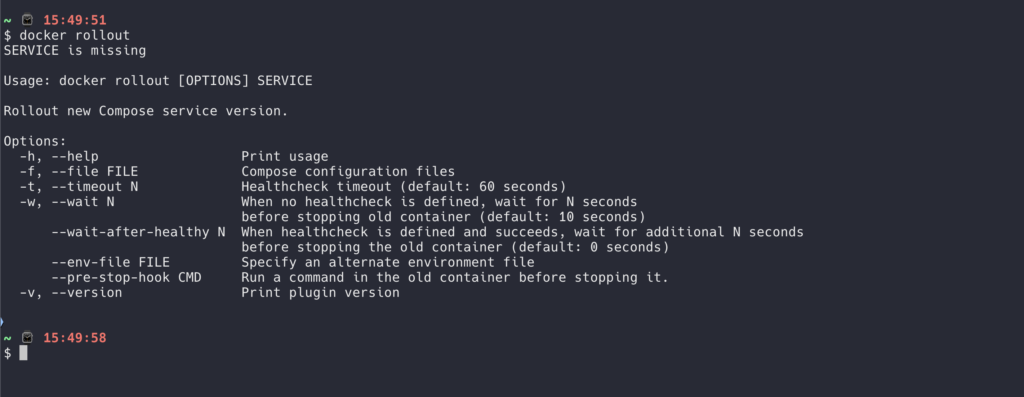1024x397 pixels.
Task: Click the '--env-file FILE' option
Action: (x=110, y=262)
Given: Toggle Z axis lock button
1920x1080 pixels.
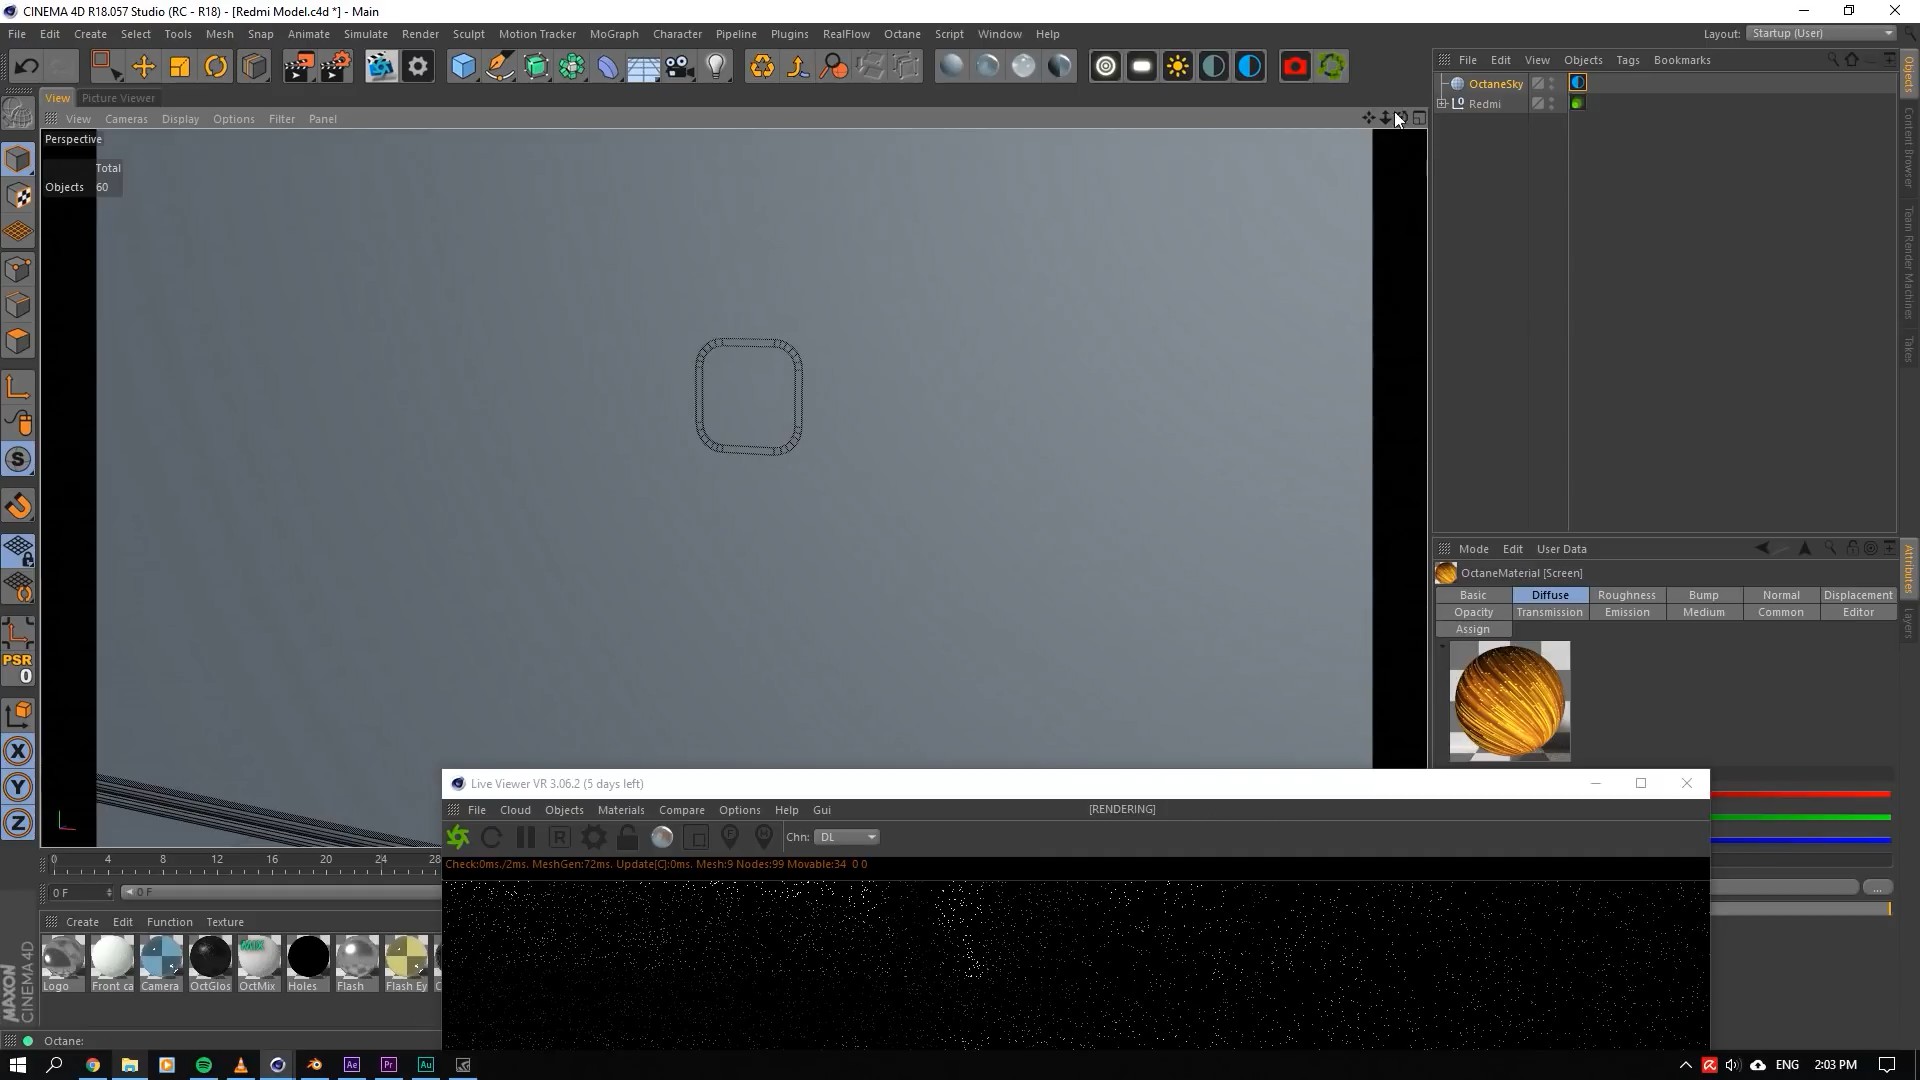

-----

EXERCISE: Reproduce every line of the records above word for word, leaving out the pictures.

SOLUTION TO THIS EXERCISE:
1024x397 pixels.
Task: Click the '--env-file FILE' option
Action: (x=110, y=262)
Given: Toggle Z axis lock button
1920x1080 pixels.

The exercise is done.